Published by: self-published by designer Eric Williams
# of Players: 3-6
The version of the game that was played was on regular paper. I can not explain what the quality of the components because of this. In the finished game, the cards will be dry erasable. This allows you to make your own cards and change them as you see fit. Sounds great, but I cant tell you how it plays out. The cards do not have a lot of art. What little they have is appropriate if a little generic. It seems possible that this may be expanded upon in the final version. The game does have fun card names. “My 'Giant Magnifying Glass' (attack 6) destroys your 'Life Sized Michelle Obama Cutout' (attack 4)” Again, in the finished version, you will be able to add to this.
The purpose of the game is to be the last player standing. If someone plays an attack card against you and you have no cards to defend yourself, you are out. The gameplay is very simple. There are three types of cards: weapons (cards with numbers on them), special action cards and rule cards.
Weapon Cards: You may lay one weapon card per turn. You may lay it down as a defense card. Attackers must attack defense cards before attacking the player. Alternatively, you may play a weapon card in attack. You would then select an opponent's defense card to attack. If the attacking card is not equal to or higher than the defending one, the attack fails and is discarded. If it is equal or higher, both cards go away.
Rule Cards: You may play one rule card on your turn. It modifies the way the game plays. Sometimes they completely change the game, sometimes they barely change anything or can be just for entertainment purposes. (“Players who check their phone must discard a card.”) Only three rules can be in play at once. The oldest rule gets eliminated when a new one is introduced. This plays very similar to rule cards in Fluxx.
Special Action Cards: These cards can be played absolutely anytime (like when you are being attacked) and in any number. They have unique effects spelled out on the card. Some cancel an attack, others destroy a defense card, another doubles an attack or defense and so on.
I haven't been exactly raving so far so let me say this; House Rules is simple and fun. The “make your own cards” feature is innovative and we did not get a chance to explore that aspect of the game heavily. In many other ways, this game has been done before.

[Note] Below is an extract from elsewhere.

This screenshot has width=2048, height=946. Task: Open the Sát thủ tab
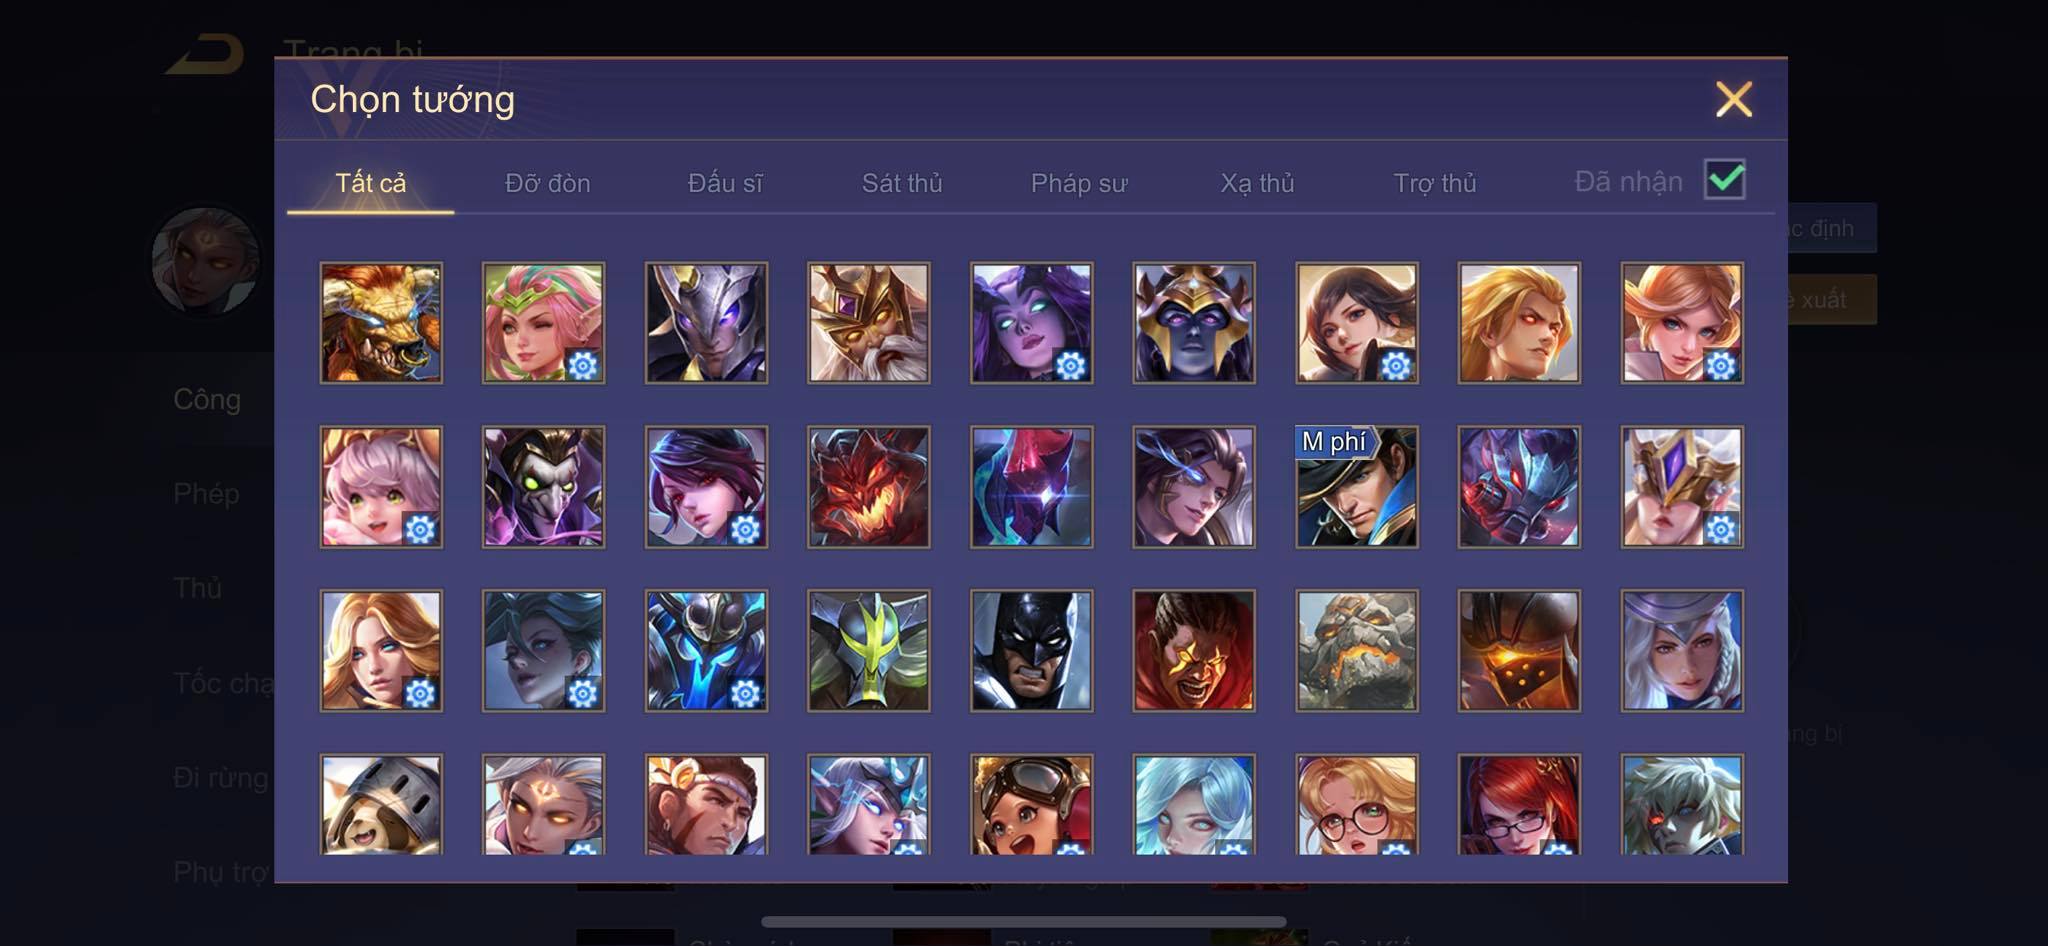pyautogui.click(x=902, y=183)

It feels like that copy of Mille Bornes that was at my aunt's house growing up or the copy of Uno that we had in the camper up north. It will certainly stave off boredom. House Rules can be explained and taught very easily. House Rules is a filler game to play quickly with anyone. This is not a game to make a game night around, but it could serve as a small course during a family game night. If you enjoy light family card games then you will enjoy House Rules and the ability to make/change the cards.